En estas condiciones, seguir insistiendo en crear leyes penales resulta, desde la perspectiva del técnico (del jurista), principalmente un ejercicio de soberbia, que racionalmente sólo se explica -que no justifica- por su ansia de reclamar para sí el monopolio sobre los discursos acerca de determinados ámbitos de la realidad social. Pero que carece de cualquier justificación racional, y constituye en esencia un fraude a la ciudadanía (que, desconociendo las realidades criminológicas subyacentes, confía, injustificadamente, en que l@s técnic@s actuarán a su servicio).

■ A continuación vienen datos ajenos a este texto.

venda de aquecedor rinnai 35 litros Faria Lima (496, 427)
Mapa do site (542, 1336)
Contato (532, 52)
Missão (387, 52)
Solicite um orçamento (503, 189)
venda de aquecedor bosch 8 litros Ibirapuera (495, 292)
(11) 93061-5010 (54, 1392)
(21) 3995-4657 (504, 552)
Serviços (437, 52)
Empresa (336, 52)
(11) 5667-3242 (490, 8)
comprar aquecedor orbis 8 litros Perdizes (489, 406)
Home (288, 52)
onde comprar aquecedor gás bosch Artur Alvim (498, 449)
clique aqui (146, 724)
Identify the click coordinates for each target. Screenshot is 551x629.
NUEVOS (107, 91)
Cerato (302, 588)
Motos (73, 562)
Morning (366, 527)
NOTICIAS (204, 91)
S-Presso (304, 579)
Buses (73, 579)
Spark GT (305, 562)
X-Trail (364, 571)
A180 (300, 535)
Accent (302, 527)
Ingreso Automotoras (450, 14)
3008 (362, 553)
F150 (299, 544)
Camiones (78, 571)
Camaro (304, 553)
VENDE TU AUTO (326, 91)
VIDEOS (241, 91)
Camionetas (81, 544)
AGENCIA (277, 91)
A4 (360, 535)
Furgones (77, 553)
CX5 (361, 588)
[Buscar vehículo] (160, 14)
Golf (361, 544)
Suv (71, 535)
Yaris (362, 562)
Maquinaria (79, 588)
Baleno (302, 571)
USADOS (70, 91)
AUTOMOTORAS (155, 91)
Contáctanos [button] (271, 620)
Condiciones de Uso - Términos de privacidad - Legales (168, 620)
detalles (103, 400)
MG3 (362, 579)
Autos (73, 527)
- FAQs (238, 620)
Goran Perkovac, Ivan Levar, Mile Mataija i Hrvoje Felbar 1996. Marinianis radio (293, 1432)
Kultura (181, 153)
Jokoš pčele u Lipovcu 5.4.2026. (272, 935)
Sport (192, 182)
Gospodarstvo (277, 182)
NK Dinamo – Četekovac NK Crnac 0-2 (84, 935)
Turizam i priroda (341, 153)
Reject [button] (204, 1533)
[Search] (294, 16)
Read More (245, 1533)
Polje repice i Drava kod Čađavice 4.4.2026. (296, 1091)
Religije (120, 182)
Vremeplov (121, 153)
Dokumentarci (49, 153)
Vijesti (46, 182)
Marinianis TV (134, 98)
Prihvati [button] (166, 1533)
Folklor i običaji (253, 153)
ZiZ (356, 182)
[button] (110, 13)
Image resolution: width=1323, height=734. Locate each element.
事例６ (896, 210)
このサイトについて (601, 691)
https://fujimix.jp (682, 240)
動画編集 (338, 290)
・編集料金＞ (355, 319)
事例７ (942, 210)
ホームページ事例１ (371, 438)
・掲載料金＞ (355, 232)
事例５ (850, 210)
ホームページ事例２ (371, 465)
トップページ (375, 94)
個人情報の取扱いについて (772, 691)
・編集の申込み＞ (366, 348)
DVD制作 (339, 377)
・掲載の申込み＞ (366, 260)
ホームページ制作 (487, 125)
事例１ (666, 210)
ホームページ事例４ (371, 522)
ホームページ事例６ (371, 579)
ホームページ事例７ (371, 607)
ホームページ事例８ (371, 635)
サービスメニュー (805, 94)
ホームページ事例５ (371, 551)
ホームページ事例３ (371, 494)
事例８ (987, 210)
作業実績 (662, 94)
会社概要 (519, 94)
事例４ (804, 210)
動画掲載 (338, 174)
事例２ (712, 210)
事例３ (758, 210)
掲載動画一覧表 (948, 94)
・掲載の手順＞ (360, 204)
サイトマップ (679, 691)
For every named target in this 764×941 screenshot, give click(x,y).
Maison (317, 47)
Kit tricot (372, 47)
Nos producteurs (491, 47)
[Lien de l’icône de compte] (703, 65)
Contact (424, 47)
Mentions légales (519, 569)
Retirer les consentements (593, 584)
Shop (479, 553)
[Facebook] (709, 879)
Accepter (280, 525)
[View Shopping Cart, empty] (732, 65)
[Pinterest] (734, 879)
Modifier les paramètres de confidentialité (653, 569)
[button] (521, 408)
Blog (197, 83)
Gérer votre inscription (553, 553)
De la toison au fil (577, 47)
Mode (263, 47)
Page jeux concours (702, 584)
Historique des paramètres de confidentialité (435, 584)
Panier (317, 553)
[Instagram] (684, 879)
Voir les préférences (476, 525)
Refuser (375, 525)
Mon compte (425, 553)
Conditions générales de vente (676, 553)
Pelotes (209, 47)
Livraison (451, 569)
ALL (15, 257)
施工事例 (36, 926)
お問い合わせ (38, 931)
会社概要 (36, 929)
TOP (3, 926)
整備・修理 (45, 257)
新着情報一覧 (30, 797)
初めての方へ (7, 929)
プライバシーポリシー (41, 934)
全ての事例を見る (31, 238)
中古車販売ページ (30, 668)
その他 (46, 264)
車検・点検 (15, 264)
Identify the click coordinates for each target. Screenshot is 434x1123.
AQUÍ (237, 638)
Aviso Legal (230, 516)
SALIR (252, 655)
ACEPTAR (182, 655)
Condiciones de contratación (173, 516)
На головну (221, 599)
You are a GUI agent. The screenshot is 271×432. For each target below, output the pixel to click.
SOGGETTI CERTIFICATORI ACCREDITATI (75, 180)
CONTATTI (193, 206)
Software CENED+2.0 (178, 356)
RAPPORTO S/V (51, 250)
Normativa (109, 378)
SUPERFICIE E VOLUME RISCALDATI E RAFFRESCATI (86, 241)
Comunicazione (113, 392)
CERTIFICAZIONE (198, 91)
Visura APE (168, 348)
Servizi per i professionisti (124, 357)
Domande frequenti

Y, lo que es peor, se trata de un ejercicio de soberbia con claros beneficiarios: porque ampara las (viciosas) prácticas de Derecho Penal simbólico que llevan a cabo líderes polític@s sin escrúpulos, y contribuye a que dichas prácticas puedan engañar a la ciudadanía, acerca de qué problemas sociales se están resolviendo y cuáles son las dificultades, y los costes, de resolverlos.
En resumidas cuentas: sólo una práctica de la política criminal que permanezca atenta a las demandas de la racionalidad (tanto de la moral como de la instrumental) puede rehuir los cantos de sirena, del Derecho Penal simbólico y de la ilusión tecnocrática. Por supuesto, una práctica así obliga a reconocer (aunque muchas veces no apetezca hacerlo) que el Derecho Penal no es omnipotente, ni siempre necesario. Que, contra lo que el discurso del populismo punitivo pretende hacer creer, no siempre hay soluciones (represivas) a los problemas sociales. Que, a veces, tales soluciones, aun posibles, resultarían injustas, o extremadamente costosas.